23 Jul Mentor Program Spotlight!
Meet Pannida Kanlayanachol, our new mentee! We’ll be sharing her insights on her journey through the mentor program, starting here:
Back in 2013, I was working in an office 8-12 hours a day – bouncing between navigating the stressful city life in Bangkok and sitting at a desk for hours on end. I did not work out. I am sure I had some sort of sick office syndrome: my body was screaming that I needed to do something for myself, “Self-love, girl, self-love.” So I tried yoga. It hurt, but it helped, if for no reason other than it broke up my work sitting/eat sitting/home sitting.
Pilates was becoming a hot fitness trend among celebrities, each competing to have the coolest pose on all sorts of strange-looking devices. We would joke that they were torture machines. Meanwhile, I found I just wasn’t getting excited about yoga – don’t get me wrong, I felt better every time I attended a class – but I just wasn’t feeling like it was everything I needed. And, being a trendy Bangkok girl, I wanted to check out what all the social media buzz was about and decided to give Pilates a try. I even found the studio where the celebrities went. As I arrived to sign up, I noticed that people were coming out with sweat on their skin but smiles on their faces. “This is a good sign,” I told myself. After I completed the first session, I didn’t hesitate to sign up for the big package. And that was how our love-hate relationship began.
Then I met “the other love of my life”. Luckily, I got to keep them both. I married a man whose work requires us to travel a lot, and when I was voicing my concern of how I could find work as a logistician in countries other than Thailand, he urged me to look for other doors and new opportunities – to follow my heart – my passion – and not my fear. A few deep breathes later, the answer was right in front of me: Pilates! Is it possible that the thing that allowed me to suffer through challenges of my other career could be my career itself? The answer was “Yes!”

=======

• STUDY QUESTIONS:
a) Rewrite the paragraph of the mentee's story that begins "Pilates was becoming a hot fitness trend" as a short bulleted list that keeps its main facts.
b) Carry on the mentee's story, starting right after its final line, "The answer was 'Yes!'"
The data that comes next has nothing to do with the mentee's story.

• DATA EXCERPTS:
=======

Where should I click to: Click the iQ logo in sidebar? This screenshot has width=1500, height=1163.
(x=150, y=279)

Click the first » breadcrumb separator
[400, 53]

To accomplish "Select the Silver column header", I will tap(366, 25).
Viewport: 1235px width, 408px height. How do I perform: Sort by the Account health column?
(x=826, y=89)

=======

• ANSWER LIST:
a)
- Pilates was a hot fitness trend among celebrities, who posed on strange-looking devices that we joked were torture machines.
- I felt better after every yoga class but didn't feel it gave me everything I needed.
- Curious about the social media buzz, I decided to try Pilates and found the studio the celebrities used.
- People leaving the studio were sweaty but smiling, which I took as a good sign.
- After my first session, I signed up for the big package right away, and my love-hate relationship with Pilates began.

b)
Fast forward to the next year: I earned my first Balanced Body Pilates certification in the Spring of 2014. Six months later, I was in Riyadh, Saudi Arabia. After all the work I had put into transforming myself, I could not believe I was going to a country where nobody exercised, especially the women. Boy, was I wrong. The fitness industry there – while segregated by sex – is thriving, especially for women. Many many women there, young and old, are fit gym junkies. I soon found myself teaching group classes at a large studio while holding a dozen private reformer classes at my home studio. And that was when I really started to grow as a teacher: not just from more hours teaching, but from confronting a myriad of issues in my students that I had not seen when teaching in Bangkok, scoliosis being the most prominent among them. And while I grew as a teacher, I also grew in realization that I had a great deal more to learn about the human body.
Last summer we moved back to the U.S. – yay! Right after we moved back, I found out that I had a large fibroid in my uterus, went through a hysterectomy, and then had complications that kept me in the hospital for another week. My recovery was slow (well, it was normal, but I am impatient, so it was slow). Finally, 3 months after the surgery, I was cleared to go back to exercise. Soon I was working again, and have had the opportunity to work with 3 studios in the D.C. area. I have students with severe arthritis, a man who went under 20 surgeries after a vehicular accident and many students of all ages with hip dysfunction, shoulder impingement, etc. And as I tried to tailor my lessons to the unique needs of each of them, I finally had to step back and re-evaluate myself. I could continue knowing I was short the tools and knowledge to work with those specific pathologies, or I could find a way to acquire them. Beyond that, I wanted to learn from my own experience, and become someone who could help other women who have undergone surgeries like my own to recover more successfully than I had on my own. I had to find someone who could help me achieve those goals.
I then found Matt and realized he was the right person to help me put my jigsaw puzzle together. Happily, he took me into Kinected Mentorship program. I was overwhelmed at first – and still am a bit; there is just so much out there to learn. But now I’m on the 2nd month mark and with his guidance, I am seeing more clearly each day how all the puzzle pieces fit together in one human anatomy.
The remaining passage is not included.